» **Written instruction 1**: Among the rows, write out every line from the one containing "Send gift with" through the one containing "This screenshot has width=2359, height=1203.", inclusive.

If you have read ‘Starting with Secrets’, you will know that book comes before ‘Legacy’ and concerns a treasure hunt in four pieces based on the four points of a compass. In ‘Secrets’, the characters chased three out of four clues because I thought having four story-lines running simultaneously might be complicated, and now, writing ‘Legacy’ with all four stories in action, I find I was right.
It’s not the weaving of the four plots that needs careful handling and consideration, but the way the stories are told. I love a good, interwoven plot line or four, where each thread has to be tied off neatly so my story doesn’t get knotted. What I am having to be aware of is who is telling the story, and in ‘Legacy’, I have four main characters seeing the story from four points of view (POV). So, the question is, how do you handle that?
One Character POV
Many stories are told with one main character (MC) as the central character. We follow his/her path from a normal world, through a series of trials and a character-development arc, to a twist, a change, a crisis and a climax. (Use the search box for earlier posts about story and character development.) That’s the classic hero’s journey kind of storytelling, but in ‘Legacy’, I am not telling one person’s story. What I am doing, is bringing to an end a series of 17 books through a device that uses characters and information from as long ago as the Clearwater prequel, Banyak & Fecks, and taking us right up to date and the previous Larkspur mystery, ‘Starting with Secrets.’
I decided I couldn’t write a four-story epic like ‘Legacy’ with one main character involved in each one of the four through-lines, simply because no-one can be in four places at the same time. However, what I could do, was have one of my main characters ‘lead’ each storyline and write it from his point of view, keeping one protagonist (in this case, Archer, Lord Clearwater), and one antagonist who has a band of other villains under his command.

» **Data for this exercise**:
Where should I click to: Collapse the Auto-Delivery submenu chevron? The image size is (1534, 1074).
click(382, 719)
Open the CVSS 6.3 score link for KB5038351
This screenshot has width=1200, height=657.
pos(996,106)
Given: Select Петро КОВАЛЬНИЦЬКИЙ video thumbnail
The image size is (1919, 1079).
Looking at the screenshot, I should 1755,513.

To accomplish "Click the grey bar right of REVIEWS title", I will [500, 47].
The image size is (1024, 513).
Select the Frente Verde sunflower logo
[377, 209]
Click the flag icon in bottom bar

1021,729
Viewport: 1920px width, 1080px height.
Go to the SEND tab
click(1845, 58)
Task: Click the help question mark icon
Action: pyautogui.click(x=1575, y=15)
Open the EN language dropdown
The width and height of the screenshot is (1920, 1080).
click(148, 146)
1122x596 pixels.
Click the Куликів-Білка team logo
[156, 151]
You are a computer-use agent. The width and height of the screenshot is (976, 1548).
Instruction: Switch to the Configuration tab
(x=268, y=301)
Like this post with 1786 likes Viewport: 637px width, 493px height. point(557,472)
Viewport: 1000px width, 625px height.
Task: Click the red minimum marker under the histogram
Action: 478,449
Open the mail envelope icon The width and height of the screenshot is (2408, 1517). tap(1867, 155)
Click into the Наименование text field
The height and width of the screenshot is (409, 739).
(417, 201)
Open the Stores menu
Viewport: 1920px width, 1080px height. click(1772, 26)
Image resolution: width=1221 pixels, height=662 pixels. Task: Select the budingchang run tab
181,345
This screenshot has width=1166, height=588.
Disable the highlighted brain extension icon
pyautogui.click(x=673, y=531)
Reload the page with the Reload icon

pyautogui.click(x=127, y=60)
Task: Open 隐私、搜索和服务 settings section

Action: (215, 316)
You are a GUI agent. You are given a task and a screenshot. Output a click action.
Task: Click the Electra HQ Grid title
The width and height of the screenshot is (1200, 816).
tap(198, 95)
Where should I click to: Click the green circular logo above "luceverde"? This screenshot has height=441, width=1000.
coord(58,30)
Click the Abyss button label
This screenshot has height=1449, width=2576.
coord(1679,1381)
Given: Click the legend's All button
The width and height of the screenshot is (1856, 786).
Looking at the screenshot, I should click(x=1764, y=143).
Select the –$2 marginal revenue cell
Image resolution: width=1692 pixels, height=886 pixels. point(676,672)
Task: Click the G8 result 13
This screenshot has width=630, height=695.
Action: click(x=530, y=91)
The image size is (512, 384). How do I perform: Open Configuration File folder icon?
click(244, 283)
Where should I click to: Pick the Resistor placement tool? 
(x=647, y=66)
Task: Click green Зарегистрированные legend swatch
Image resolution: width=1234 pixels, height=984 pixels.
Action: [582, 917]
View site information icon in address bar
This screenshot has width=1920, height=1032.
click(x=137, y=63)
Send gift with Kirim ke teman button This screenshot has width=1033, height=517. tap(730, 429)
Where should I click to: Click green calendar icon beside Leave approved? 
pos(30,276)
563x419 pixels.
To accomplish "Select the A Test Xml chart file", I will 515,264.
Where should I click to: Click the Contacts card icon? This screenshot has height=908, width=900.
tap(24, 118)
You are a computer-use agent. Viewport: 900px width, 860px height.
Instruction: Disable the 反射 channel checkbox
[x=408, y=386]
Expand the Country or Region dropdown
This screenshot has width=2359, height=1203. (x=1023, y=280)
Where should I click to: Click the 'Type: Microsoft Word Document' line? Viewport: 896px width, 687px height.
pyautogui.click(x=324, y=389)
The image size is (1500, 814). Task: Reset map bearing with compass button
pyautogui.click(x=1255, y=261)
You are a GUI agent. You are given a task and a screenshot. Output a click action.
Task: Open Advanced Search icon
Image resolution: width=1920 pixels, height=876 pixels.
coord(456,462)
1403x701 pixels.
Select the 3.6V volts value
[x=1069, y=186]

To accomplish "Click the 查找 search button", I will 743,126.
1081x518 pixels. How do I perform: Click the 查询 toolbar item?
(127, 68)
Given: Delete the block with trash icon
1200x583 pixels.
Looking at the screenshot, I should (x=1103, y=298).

» **Written instruction 2**:
Answer these questions from the post about writing 'Legacy':
(a) How many of the four clues did the characters chase in 'Secrets'?
(b) How many books does 'Legacy' bring to an end?
(c) Who is the one protagonist kept in 'Legacy'?

» **Finished answer 1**:
Send gift with Kirim ke teman button This screenshot has width=1033, height=517. tap(730, 429)
Where should I click to: Click green calendar icon beside Leave approved? 
pos(30,276)
563x419 pixels.
To accomplish "Select the A Test Xml chart file", I will 515,264.
Where should I click to: Click the Contacts card icon? This screenshot has height=908, width=900.
tap(24, 118)
You are a computer-use agent. Viewport: 900px width, 860px height.
Instruction: Disable the 反射 channel checkbox
[x=408, y=386]
Expand the Country or Region dropdown
This screenshot has width=2359, height=1203. (x=1023, y=280)

» **Finished answer 2**:
(a) Three
(b) 17
(c) Archer, Lord Clearwater